::: DATASET RECORDS :::

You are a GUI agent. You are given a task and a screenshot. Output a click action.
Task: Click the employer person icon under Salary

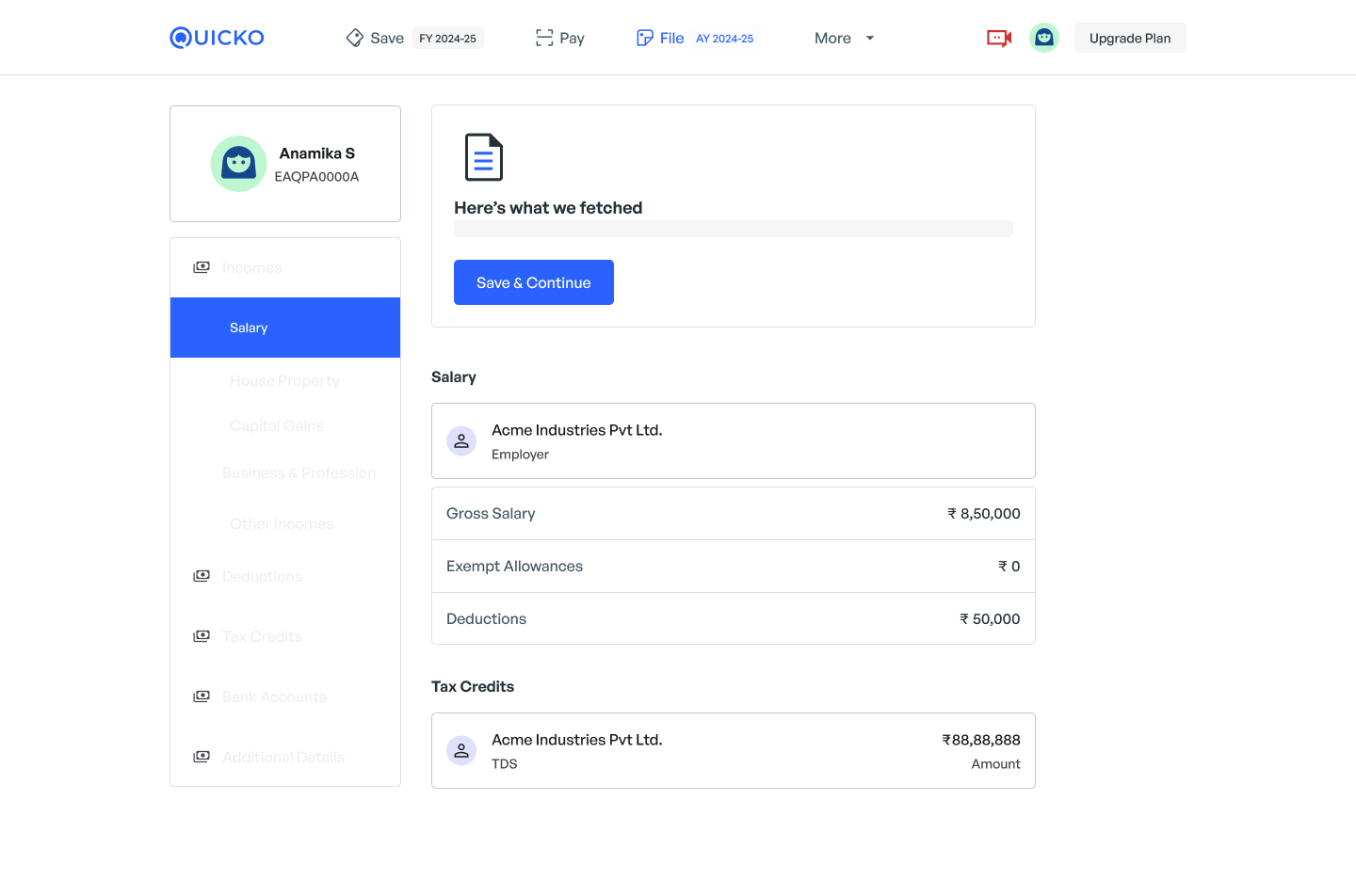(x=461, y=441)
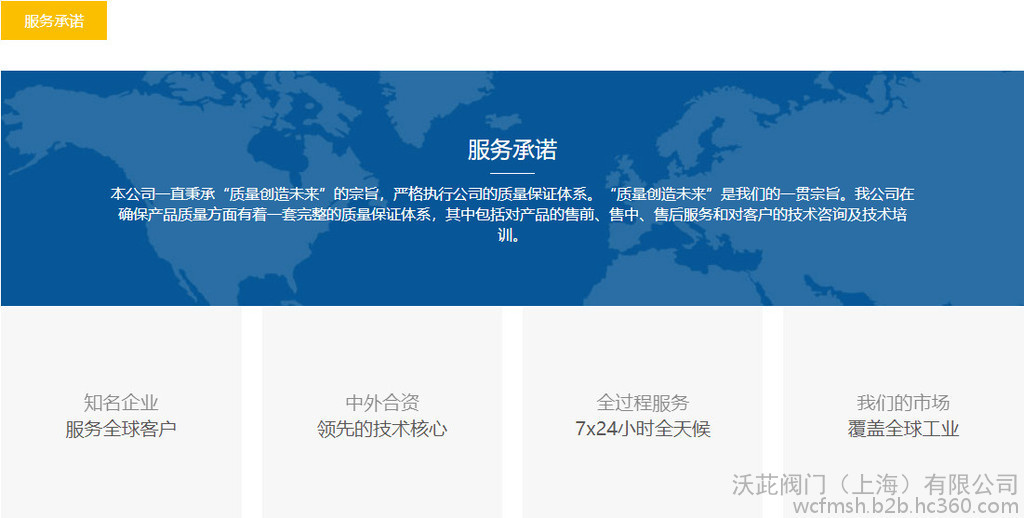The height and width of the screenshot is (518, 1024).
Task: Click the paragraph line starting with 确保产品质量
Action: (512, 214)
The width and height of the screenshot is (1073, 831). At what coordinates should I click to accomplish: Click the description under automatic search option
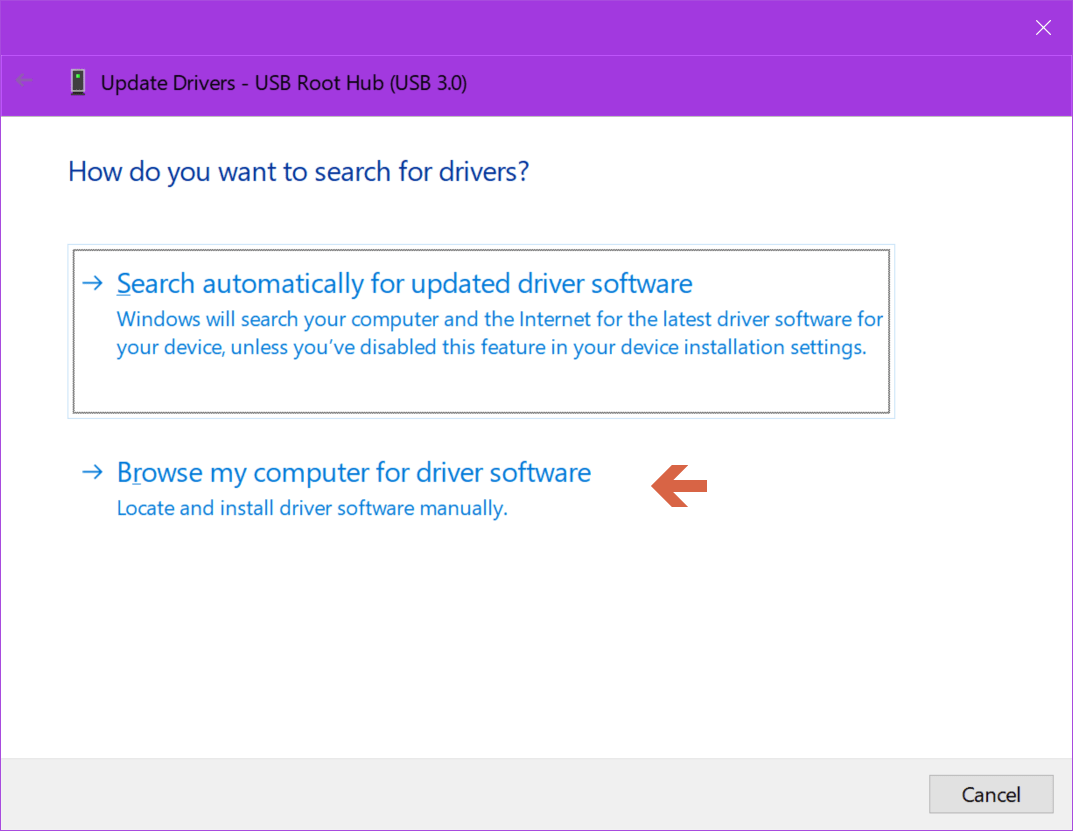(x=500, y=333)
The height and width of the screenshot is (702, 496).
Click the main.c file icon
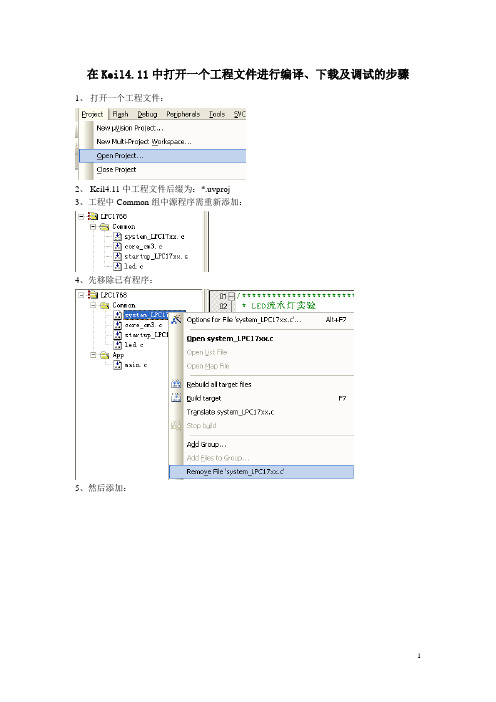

:::

Each line of the data must be restated exactly, and the pictures must be left out.

You are a GUI agent. You are given a task and a screenshot. Output a click action.
Task: Click the employer person icon under Salary

(x=461, y=441)
The height and width of the screenshot is (518, 1024).
Task: Click the paragraph line starting with 确保产品质量
Action: (512, 214)
The width and height of the screenshot is (1073, 831). At what coordinates should I click to accomplish: Click the description under automatic search option
(x=500, y=333)
The height and width of the screenshot is (702, 496).
Click the main.c file icon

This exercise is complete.